Yet the Tronc hope of a revived national/global position for the Times is clear. "We have global ambitions for this brand, and I believe the Los Angeles Times has the potential to further expand and deepen its societal and cultural impact regionally, nationally and around the world," Levinsohn said.
Just a year ago, Tronc had made a similar declaration. In the year since, though, it has failed to make the major strategic investment such a move would require. In fact, as a single-class public company, it has little cash to spare. For the second quarter, Tronc reported $6.8 million in net income.
What would it take to seriously aim to become the nation's fourth serious news player -- along with the Times, Post, and The Wall Street Journal? Jeff Bezos' re-elevation of The Washington Post provides the playbook: tens of millions of dollars in targeted newsroom investment, accompanied by a highly disciplined, state-of-the-art technology-based audience development strategy. That, and time -- figure three to five years.
Interestingly, Tronc's technology strategy is now intertwined with the Post's; the company licensed the Post's Arc platform earlier this year and is first putting it in place at the L.A. Times.
Then there's the squishier question of the company's culture.
As a longtime survivor of Tribune/Tronc intrigue -- stretching before the days of bottom trader Sam Zell to Jack Griffin to Austin Beutner to Michael Ferro, all major players in the fortunes of the L.A. Times -- Maharaj stands out. It may have been inevitable that the company's unending chaos would end his tenure.
His own legacy is mixed. Well-regarded in his field nationally, Maharaj acted as a savvy protector of a top newsroom from overzealous corporate bosses, minimizing as much as he could the toll of expense cutting. At the same time, his political nature much irritated his own newsroom and left him a less than popular figure.
While some in the newsroom -- led by a Metro department that stirred the anti-Maharaj pot -- will undoubtedly cheer his departure, many are wondering, in this long-standing drama: What's next?
It's little surprise that managing editor Duvoisin, Maharaj's key ally, would join in the departure.

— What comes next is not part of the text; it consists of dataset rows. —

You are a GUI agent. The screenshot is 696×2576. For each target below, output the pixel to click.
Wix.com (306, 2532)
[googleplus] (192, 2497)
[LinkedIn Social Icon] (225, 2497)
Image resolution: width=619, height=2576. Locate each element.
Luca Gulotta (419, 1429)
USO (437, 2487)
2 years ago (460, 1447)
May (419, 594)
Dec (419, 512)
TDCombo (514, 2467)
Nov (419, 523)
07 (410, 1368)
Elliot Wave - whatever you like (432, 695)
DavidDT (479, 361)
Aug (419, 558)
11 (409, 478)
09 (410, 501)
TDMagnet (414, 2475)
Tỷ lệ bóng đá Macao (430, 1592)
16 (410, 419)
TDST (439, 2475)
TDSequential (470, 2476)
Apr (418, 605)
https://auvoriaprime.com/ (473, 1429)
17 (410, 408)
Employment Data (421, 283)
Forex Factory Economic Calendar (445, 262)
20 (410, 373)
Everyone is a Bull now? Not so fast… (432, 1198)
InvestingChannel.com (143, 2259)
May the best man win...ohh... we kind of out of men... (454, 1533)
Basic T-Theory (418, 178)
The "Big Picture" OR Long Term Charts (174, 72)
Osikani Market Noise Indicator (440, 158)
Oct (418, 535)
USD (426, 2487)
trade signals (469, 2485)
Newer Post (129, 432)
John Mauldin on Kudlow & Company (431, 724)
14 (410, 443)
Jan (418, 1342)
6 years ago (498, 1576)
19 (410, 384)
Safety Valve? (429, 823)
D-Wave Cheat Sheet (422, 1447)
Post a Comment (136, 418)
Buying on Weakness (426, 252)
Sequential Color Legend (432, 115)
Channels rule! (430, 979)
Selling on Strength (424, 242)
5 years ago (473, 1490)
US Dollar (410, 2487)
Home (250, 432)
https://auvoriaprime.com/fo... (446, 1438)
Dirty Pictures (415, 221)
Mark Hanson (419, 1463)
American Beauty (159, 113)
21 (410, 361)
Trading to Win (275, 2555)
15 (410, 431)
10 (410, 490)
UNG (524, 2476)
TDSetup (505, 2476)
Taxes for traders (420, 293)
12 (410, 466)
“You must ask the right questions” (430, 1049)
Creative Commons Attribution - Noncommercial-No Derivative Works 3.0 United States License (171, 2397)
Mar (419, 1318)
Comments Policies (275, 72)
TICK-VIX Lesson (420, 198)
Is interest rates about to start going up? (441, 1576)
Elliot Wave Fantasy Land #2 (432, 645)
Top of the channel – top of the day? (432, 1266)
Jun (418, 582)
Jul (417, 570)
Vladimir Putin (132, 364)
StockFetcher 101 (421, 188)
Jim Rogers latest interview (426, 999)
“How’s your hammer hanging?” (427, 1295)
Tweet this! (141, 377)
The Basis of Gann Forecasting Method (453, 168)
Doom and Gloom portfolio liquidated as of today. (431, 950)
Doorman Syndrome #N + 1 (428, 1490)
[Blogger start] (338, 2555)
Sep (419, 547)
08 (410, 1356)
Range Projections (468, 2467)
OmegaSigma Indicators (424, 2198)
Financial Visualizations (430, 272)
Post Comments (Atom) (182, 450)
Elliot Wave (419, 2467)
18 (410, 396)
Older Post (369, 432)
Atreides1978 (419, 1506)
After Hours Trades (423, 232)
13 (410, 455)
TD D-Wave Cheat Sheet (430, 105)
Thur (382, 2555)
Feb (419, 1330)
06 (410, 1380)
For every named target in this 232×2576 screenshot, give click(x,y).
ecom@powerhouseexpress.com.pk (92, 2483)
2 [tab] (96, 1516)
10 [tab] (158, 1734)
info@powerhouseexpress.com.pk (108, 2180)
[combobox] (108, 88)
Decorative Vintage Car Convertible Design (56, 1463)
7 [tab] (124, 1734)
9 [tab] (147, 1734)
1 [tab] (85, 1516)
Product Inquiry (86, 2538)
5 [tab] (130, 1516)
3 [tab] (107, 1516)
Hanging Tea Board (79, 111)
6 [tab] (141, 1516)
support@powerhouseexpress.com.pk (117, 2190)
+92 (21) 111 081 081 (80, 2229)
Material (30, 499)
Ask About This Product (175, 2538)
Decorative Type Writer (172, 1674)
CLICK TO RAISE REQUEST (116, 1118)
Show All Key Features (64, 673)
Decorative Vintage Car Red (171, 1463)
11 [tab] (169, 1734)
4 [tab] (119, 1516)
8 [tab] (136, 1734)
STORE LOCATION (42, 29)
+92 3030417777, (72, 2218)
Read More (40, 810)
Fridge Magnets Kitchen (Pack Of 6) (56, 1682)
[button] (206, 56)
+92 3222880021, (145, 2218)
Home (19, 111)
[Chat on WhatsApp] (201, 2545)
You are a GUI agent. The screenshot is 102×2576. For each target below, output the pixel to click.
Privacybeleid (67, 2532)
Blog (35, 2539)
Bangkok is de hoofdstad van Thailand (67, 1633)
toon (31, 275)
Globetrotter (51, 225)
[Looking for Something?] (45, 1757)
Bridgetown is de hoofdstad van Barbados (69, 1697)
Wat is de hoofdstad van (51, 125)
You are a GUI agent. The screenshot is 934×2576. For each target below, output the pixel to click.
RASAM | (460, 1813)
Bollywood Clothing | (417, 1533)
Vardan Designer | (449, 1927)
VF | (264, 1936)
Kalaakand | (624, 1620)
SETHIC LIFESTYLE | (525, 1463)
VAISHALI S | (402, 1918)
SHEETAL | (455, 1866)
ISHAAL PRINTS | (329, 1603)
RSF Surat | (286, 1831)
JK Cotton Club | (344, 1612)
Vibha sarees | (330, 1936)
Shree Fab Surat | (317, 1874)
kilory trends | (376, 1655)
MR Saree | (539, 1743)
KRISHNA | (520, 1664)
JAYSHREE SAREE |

With digital leader Garvey -- who had opposed some of Tronc's widgeted content strategy -- also gone, many wonder whether Ferro may take a stronger hand in running the company. Garvey had resisted corporate insistence on intrusive ads and other less-than-reader-friendly tactics. Will Levinsohn now be allowed to honor, and build upon, the L.A. Times' once and current standing as a journalistic leader, or will techniques such as mass-produced videos overtake the digital experience?
Most immediately, all eyes will then be on Maharaj's successor. Levinsohn pointed to Jim Kirk being more interim than permanent: "Jim Kirk ... will work closely with me as we begin our search for a new editor in chief."
If Tronc's aim is to really move the Times up in stature and esteem, expect it to go after a top Times or Post news executive, one with both news and digital high credibility. That's just one of the many moves Times, and Tronc, watchers will focus on in the months ahead.